─── TASK INPUTS ───

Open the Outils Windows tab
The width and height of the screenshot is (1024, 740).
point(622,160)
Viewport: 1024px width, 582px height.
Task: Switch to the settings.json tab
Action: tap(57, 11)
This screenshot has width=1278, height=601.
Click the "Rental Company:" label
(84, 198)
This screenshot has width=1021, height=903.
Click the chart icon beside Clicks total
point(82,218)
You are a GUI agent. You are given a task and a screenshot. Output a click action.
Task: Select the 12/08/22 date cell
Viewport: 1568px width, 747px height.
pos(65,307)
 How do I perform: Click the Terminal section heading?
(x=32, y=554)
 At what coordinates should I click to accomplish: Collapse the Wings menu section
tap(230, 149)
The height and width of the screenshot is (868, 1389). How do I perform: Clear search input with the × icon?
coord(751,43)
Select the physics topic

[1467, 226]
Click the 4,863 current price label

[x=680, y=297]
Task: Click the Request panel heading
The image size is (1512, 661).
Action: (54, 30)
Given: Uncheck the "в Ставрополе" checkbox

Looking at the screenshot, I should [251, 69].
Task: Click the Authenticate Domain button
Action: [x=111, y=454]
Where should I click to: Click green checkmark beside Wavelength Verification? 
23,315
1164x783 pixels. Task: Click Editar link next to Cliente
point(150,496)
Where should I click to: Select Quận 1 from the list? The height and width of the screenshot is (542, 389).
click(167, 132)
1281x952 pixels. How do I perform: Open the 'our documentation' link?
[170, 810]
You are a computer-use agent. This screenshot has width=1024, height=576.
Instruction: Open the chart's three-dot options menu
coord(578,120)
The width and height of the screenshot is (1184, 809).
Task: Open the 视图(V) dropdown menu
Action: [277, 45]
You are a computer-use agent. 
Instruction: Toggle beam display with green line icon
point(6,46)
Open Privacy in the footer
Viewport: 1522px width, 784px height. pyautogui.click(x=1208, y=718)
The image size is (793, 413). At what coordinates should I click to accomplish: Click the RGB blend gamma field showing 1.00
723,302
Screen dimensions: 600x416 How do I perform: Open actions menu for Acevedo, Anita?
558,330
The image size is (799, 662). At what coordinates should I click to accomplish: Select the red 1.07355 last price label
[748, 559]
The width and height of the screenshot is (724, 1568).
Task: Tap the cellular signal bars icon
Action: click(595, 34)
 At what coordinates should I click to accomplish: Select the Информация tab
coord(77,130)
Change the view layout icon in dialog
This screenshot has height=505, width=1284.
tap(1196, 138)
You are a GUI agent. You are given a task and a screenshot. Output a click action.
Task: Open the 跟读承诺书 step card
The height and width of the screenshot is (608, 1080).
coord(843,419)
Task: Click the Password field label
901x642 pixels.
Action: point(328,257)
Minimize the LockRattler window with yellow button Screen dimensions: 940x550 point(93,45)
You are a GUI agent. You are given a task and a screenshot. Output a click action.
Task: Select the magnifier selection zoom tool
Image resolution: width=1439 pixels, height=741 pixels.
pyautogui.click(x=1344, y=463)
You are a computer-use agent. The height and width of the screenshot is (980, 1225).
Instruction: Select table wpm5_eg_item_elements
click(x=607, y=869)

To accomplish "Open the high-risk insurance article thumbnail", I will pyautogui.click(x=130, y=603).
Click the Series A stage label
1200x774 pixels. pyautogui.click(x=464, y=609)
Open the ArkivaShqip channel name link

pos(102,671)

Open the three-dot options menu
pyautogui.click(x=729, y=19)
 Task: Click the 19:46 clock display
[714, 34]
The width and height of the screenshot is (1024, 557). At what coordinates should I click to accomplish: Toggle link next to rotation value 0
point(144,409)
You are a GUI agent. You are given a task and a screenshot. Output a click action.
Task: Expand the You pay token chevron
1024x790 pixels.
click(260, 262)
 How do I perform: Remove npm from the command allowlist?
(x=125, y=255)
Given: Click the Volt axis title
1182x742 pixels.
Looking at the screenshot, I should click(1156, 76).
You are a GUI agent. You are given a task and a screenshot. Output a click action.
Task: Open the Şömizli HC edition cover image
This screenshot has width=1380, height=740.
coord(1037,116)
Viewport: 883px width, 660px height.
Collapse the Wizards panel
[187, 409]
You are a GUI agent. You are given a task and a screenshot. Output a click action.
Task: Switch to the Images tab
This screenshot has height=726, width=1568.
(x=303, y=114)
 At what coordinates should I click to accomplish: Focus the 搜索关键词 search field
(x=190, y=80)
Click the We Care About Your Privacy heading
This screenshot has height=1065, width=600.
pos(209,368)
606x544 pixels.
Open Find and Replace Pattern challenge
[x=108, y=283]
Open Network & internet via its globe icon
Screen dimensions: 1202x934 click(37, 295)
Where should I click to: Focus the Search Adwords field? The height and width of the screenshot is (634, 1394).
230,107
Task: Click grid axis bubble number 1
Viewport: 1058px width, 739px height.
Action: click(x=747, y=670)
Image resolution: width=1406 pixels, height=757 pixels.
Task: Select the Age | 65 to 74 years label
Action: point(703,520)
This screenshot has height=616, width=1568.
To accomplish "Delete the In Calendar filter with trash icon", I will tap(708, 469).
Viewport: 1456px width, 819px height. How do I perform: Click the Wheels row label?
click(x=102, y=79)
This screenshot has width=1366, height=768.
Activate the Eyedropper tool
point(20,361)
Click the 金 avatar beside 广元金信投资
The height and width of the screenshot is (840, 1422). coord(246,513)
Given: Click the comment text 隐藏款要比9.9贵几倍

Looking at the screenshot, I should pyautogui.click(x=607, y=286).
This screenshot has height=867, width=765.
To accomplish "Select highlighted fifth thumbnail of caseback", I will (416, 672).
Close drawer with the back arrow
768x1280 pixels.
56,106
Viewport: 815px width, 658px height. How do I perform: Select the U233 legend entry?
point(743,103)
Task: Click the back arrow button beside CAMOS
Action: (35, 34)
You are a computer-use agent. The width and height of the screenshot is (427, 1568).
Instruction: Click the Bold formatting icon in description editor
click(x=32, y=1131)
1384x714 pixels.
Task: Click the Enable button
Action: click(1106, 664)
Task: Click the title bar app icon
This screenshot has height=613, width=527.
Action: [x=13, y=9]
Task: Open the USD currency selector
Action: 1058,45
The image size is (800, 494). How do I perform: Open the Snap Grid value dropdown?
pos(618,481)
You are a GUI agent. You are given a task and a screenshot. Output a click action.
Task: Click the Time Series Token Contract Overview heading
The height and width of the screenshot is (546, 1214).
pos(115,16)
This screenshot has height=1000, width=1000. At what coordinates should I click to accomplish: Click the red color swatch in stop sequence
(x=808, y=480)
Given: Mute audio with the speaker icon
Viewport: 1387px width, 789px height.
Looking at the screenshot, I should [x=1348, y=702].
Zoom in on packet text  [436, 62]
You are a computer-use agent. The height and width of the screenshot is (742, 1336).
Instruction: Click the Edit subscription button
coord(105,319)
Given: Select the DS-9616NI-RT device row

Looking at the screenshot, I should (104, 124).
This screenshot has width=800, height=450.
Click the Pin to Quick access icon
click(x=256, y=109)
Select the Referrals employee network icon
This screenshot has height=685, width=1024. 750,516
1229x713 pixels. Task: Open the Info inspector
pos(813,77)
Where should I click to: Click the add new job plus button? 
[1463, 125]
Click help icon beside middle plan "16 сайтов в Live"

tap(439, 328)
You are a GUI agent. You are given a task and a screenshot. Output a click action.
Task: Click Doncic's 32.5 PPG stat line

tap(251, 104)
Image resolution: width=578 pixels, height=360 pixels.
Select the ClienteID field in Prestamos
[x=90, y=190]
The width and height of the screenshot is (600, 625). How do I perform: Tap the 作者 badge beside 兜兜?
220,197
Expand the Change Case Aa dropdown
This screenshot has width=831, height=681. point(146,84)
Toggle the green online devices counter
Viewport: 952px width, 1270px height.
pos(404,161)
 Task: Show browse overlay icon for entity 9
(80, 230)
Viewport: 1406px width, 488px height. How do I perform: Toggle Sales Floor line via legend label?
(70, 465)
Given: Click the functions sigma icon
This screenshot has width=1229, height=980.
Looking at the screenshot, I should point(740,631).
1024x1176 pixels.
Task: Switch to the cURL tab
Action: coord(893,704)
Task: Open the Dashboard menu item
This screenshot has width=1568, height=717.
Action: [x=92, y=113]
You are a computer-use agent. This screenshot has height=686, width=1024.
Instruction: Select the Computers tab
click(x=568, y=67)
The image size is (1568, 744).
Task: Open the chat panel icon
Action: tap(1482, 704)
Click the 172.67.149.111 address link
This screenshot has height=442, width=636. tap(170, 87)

───

WHAT IS BEING ASKED:
Within the data above, the span starting at the line containing "606x544 pixels." and ending at the line containing "Given: Mute audio with the speaker icon" is to be retyped exactly, with no other lines.

ANSWER TO THIS EXERCISE:
606x544 pixels.
Open Find and Replace Pattern challenge
[x=108, y=283]
Open Network & internet via its globe icon
Screen dimensions: 1202x934 click(37, 295)
Where should I click to: Focus the Search Adwords field? The height and width of the screenshot is (634, 1394).
230,107
Task: Click grid axis bubble number 1
Viewport: 1058px width, 739px height.
Action: click(x=747, y=670)
Image resolution: width=1406 pixels, height=757 pixels.
Task: Select the Age | 65 to 74 years label
Action: point(703,520)
This screenshot has height=616, width=1568.
To accomplish "Delete the In Calendar filter with trash icon", I will tap(708, 469).
Viewport: 1456px width, 819px height. How do I perform: Click the Wheels row label?
click(x=102, y=79)
This screenshot has width=1366, height=768.
Activate the Eyedropper tool
point(20,361)
Click the 金 avatar beside 广元金信投资
The height and width of the screenshot is (840, 1422). coord(246,513)
Given: Click the comment text 隐藏款要比9.9贵几倍

Looking at the screenshot, I should pyautogui.click(x=607, y=286).
This screenshot has height=867, width=765.
To accomplish "Select highlighted fifth thumbnail of caseback", I will (416, 672).
Close drawer with the back arrow
768x1280 pixels.
56,106
Viewport: 815px width, 658px height. How do I perform: Select the U233 legend entry?
point(743,103)
Task: Click the back arrow button beside CAMOS
Action: (35, 34)
You are a computer-use agent. The width and height of the screenshot is (427, 1568).
Instruction: Click the Bold formatting icon in description editor
click(x=32, y=1131)
1384x714 pixels.
Task: Click the Enable button
Action: click(1106, 664)
Task: Click the title bar app icon
This screenshot has height=613, width=527.
Action: [x=13, y=9]
Task: Open the USD currency selector
Action: 1058,45
The image size is (800, 494). How do I perform: Open the Snap Grid value dropdown?
pos(618,481)
You are a GUI agent. You are given a task and a screenshot. Output a click action.
Task: Click the Time Series Token Contract Overview heading
The height and width of the screenshot is (546, 1214).
pos(115,16)
This screenshot has height=1000, width=1000. At what coordinates should I click to accomplish: Click the red color swatch in stop sequence
(x=808, y=480)
Given: Mute audio with the speaker icon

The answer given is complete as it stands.